** start EXTRACT PROVIDED **

Kevin C. Houston writes:
 > > We'll see.  You must either absorb the photon and thereby absorb
 > > its momentum, or reflect the photon and get momentum to balance
 > > the change in direction of the photon.  The only way to not get
 > > any momentum change is to either not interact with the photon or
 > > reflect it so as to leave it travelling in the same direction it
 > > came with the same energy.
 > no,  first the photon is reflected at an angle,  this dumps some of the 
 > momentum into the perpendicular directionthe photon leaves the first sail 
 > element (reflection) and is absorbed in the second, inner element.  as 
 > far as that element is concerned, the photon came from the _front_ of the 
 > ship.

Look, I'm not doing this to dump on your parade, but it's a very
simple check that I'm doing on your proposed solution to verify
that it satisfies the laws of physics.

We are looking at a system consisting of some quantity of photons
with total momenergy [ p p 0 0 ] and a spacecraft with momenergy
[ m 0 0 0 ], as seen in the frame where the spacecraft is
initially at rest.  No matter what, whether or not these two
components interact, then the final total momenergy of all the
resulting components must sum to [ m+p p 0 0 ]; in other words,
the system has net forward momentum p always and forever.  This
is fundamental and inescapable.  If you start out with a big box
containing the photons and the spacecraft, then that box always
has the same forward momentum for as long as all the original
components remain in the box and nothing new is put in the box.
Even worse for your argument, you are specifying that the photons
are entirely absorbed by the spacecraft, meaning that the only
component that is left after the interaction is the spacecraft,
which must then have all the forward momentum.

I know that my argument barely even uses math and must seem too
simple to refute all the work you've put into this, but your
solution fails to conserve momentum and is therefore physically

 > > If the system consisting of the photon beam and the spaceship
 > > plus sail assembly doesn't have the same momentum after the
 > > interaction as before, then you'll have to go back to the drawing
 > > board.  Perhaps after a brief refresher course in physics.

** end EXTRACT PROVIDED **

WORK TO DO = Write out the part of the photon sail discussion from "Kevin C. Houston" to "the same energy.", word for word.

** start INFORMATION SUPPLIED **

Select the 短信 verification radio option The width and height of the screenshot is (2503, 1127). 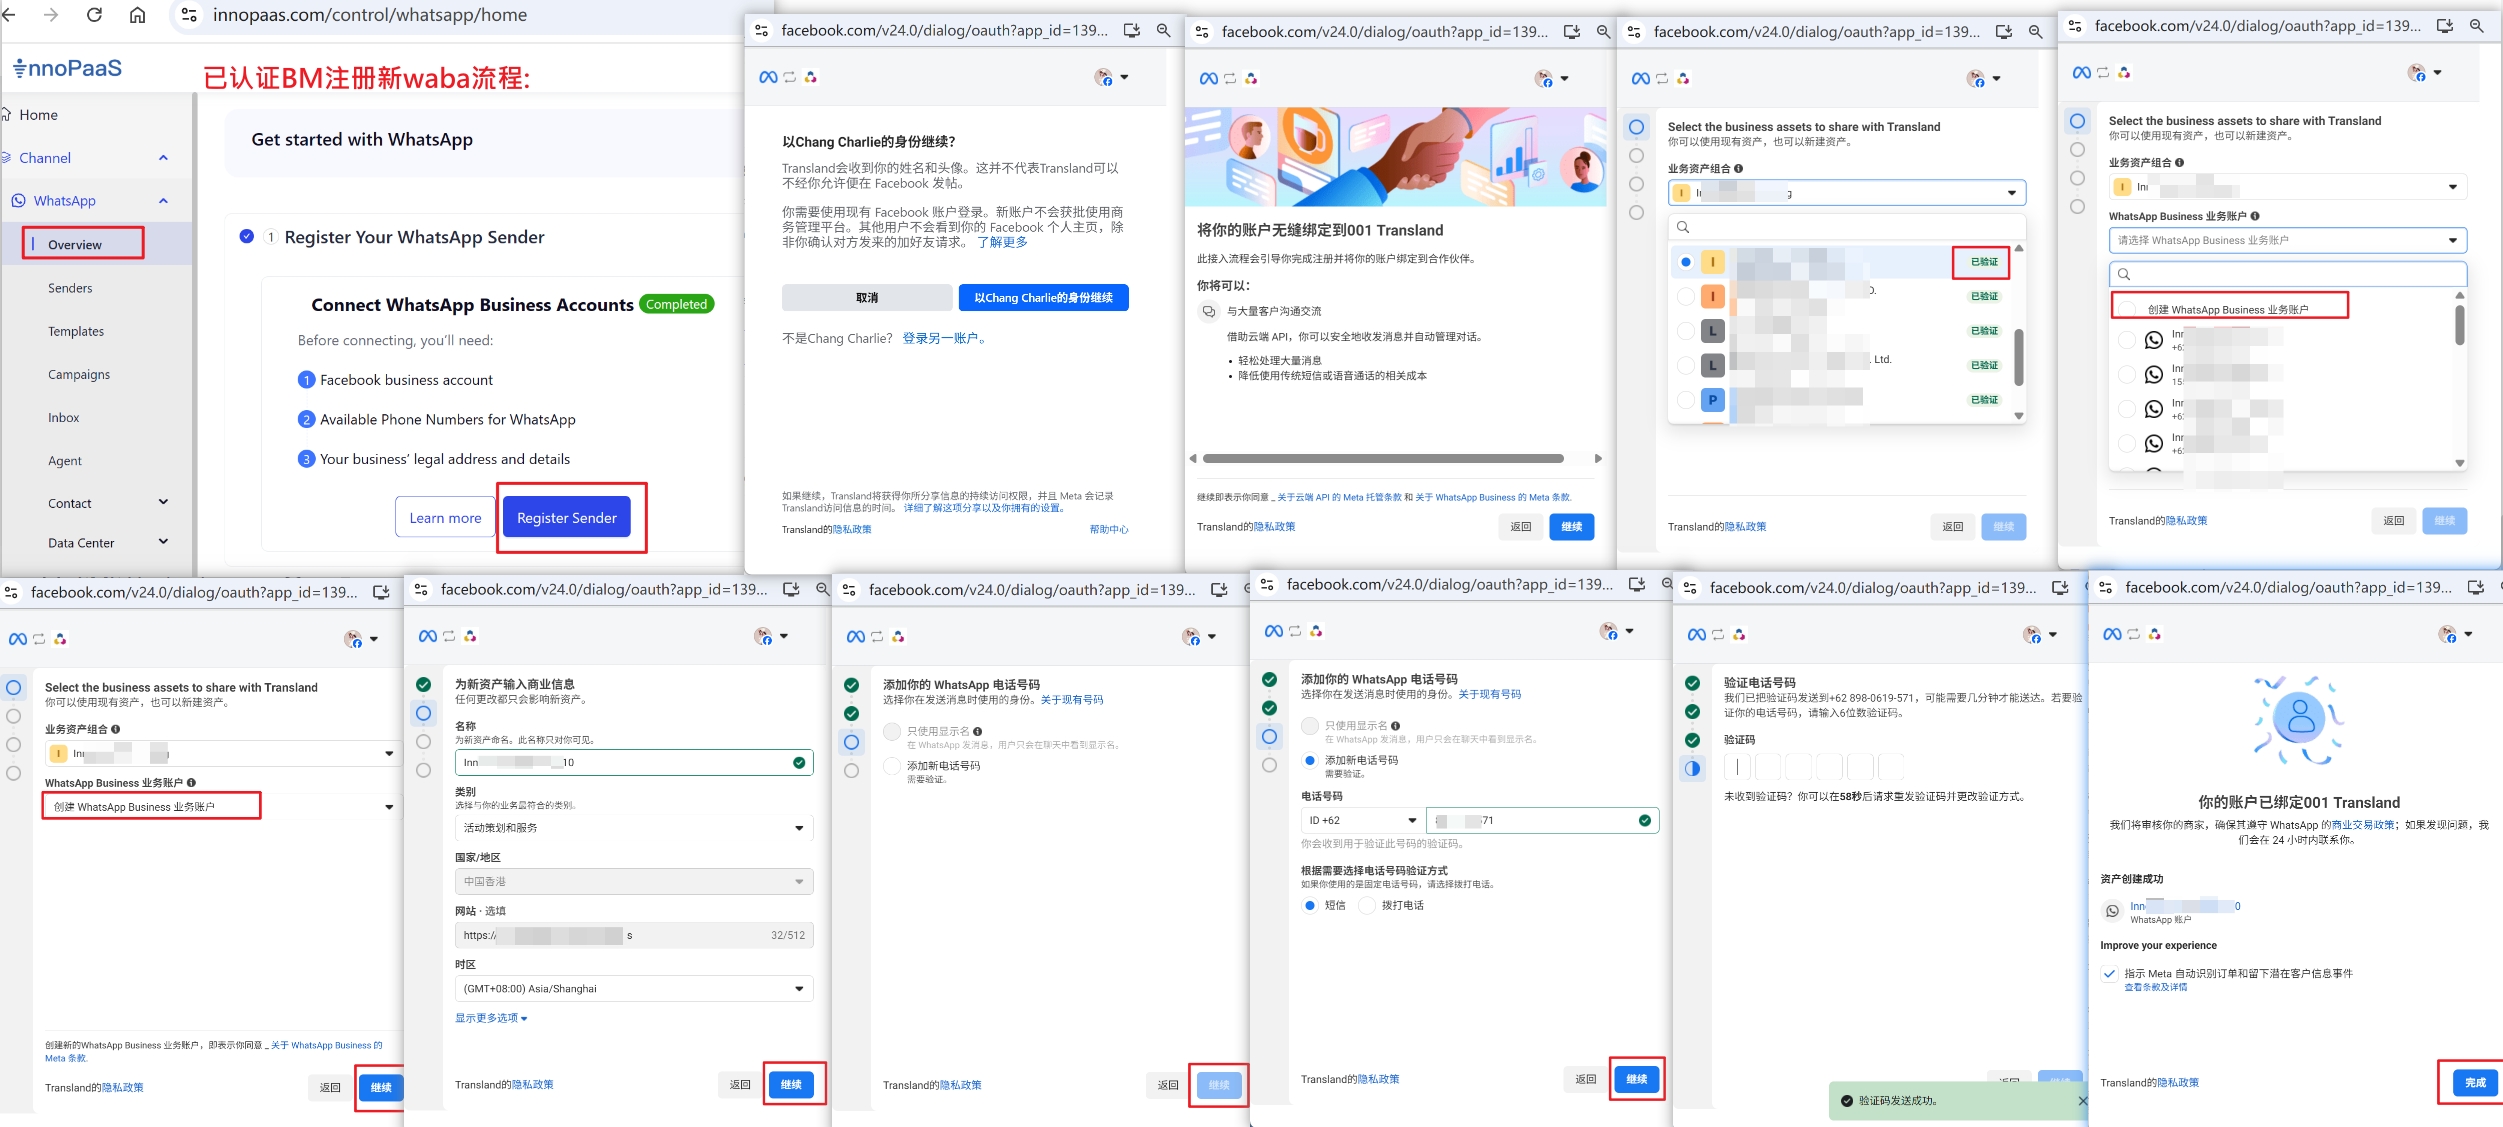(x=1310, y=905)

** end INFORMATION SUPPLIED **

RESULT OF THIS TASK =
Kevin C. Houston writes:
 > > We'll see.  You must either absorb the photon and thereby absorb
 > > its momentum, or reflect the photon and get momentum to balance
 > > the change in direction of the photon.  The only way to not get
 > > any momentum change is to either not interact with the photon or
 > > reflect it so as to leave it travelling in the same direction it
 > > came with the same energy.